■ DATA FOR THIS TASK ■
·····

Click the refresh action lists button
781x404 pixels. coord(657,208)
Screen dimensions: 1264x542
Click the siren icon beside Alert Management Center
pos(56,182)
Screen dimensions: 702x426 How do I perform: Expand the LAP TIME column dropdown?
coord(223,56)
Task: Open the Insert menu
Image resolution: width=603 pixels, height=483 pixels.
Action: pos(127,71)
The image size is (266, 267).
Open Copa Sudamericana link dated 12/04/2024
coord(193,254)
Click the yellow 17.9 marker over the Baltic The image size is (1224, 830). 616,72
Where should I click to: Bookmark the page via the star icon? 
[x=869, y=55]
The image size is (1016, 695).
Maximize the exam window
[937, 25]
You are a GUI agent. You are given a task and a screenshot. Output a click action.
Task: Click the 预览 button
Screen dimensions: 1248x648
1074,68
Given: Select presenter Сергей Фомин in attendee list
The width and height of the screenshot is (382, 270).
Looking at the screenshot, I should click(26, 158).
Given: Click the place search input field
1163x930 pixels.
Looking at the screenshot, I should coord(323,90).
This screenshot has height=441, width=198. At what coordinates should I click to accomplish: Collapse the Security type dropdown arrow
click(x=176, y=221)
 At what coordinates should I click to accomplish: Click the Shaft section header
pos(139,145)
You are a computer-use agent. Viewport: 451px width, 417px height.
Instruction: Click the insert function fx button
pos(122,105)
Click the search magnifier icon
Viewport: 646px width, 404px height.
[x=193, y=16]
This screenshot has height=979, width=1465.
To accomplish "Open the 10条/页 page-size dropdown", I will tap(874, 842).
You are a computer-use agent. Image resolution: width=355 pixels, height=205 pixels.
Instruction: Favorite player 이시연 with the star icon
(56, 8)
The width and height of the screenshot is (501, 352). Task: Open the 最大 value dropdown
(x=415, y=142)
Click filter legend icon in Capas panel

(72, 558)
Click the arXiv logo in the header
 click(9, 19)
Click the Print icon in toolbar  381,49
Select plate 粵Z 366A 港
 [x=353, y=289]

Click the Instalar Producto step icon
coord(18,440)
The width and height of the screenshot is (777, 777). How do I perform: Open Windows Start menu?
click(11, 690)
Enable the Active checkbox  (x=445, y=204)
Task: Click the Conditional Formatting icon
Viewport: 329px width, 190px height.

·····

■ ACTION ITEM ■
The full listing above should be restated word for word.

■ OUTPUT FOR THIS TASK ■
Click the refresh action lists button
781x404 pixels. coord(657,208)
Screen dimensions: 1264x542
Click the siren icon beside Alert Management Center
pos(56,182)
Screen dimensions: 702x426 How do I perform: Expand the LAP TIME column dropdown?
coord(223,56)
Task: Open the Insert menu
Image resolution: width=603 pixels, height=483 pixels.
Action: pos(127,71)
The image size is (266, 267).
Open Copa Sudamericana link dated 12/04/2024
coord(193,254)
Click the yellow 17.9 marker over the Baltic The image size is (1224, 830). 616,72
Where should I click to: Bookmark the page via the star icon? 
[x=869, y=55]
The image size is (1016, 695).
Maximize the exam window
[937, 25]
You are a GUI agent. You are given a task and a screenshot. Output a click action.
Task: Click the 预览 button
Screen dimensions: 1248x648
1074,68
Given: Select presenter Сергей Фомин in attendee list
The width and height of the screenshot is (382, 270).
Looking at the screenshot, I should click(26, 158).
Given: Click the place search input field
1163x930 pixels.
Looking at the screenshot, I should coord(323,90).
This screenshot has height=441, width=198. At what coordinates should I click to accomplish: Collapse the Security type dropdown arrow
click(x=176, y=221)
 At what coordinates should I click to accomplish: Click the Shaft section header
pos(139,145)
You are a computer-use agent. Viewport: 451px width, 417px height.
Instruction: Click the insert function fx button
pos(122,105)
Click the search magnifier icon
Viewport: 646px width, 404px height.
[x=193, y=16]
This screenshot has height=979, width=1465.
To accomplish "Open the 10条/页 page-size dropdown", I will tap(874, 842).
You are a computer-use agent. Image resolution: width=355 pixels, height=205 pixels.
Instruction: Favorite player 이시연 with the star icon
(56, 8)
The width and height of the screenshot is (501, 352). Task: Open the 最大 value dropdown
(x=415, y=142)
Click filter legend icon in Capas panel

(72, 558)
Click the arXiv logo in the header
 click(9, 19)
Click the Print icon in toolbar  381,49
Select plate 粵Z 366A 港
 [x=353, y=289]

Click the Instalar Producto step icon
coord(18,440)
The width and height of the screenshot is (777, 777). How do I perform: Open Windows Start menu?
click(11, 690)
Enable the Active checkbox  (x=445, y=204)
Task: Click the Conditional Formatting icon
Viewport: 329px width, 190px height.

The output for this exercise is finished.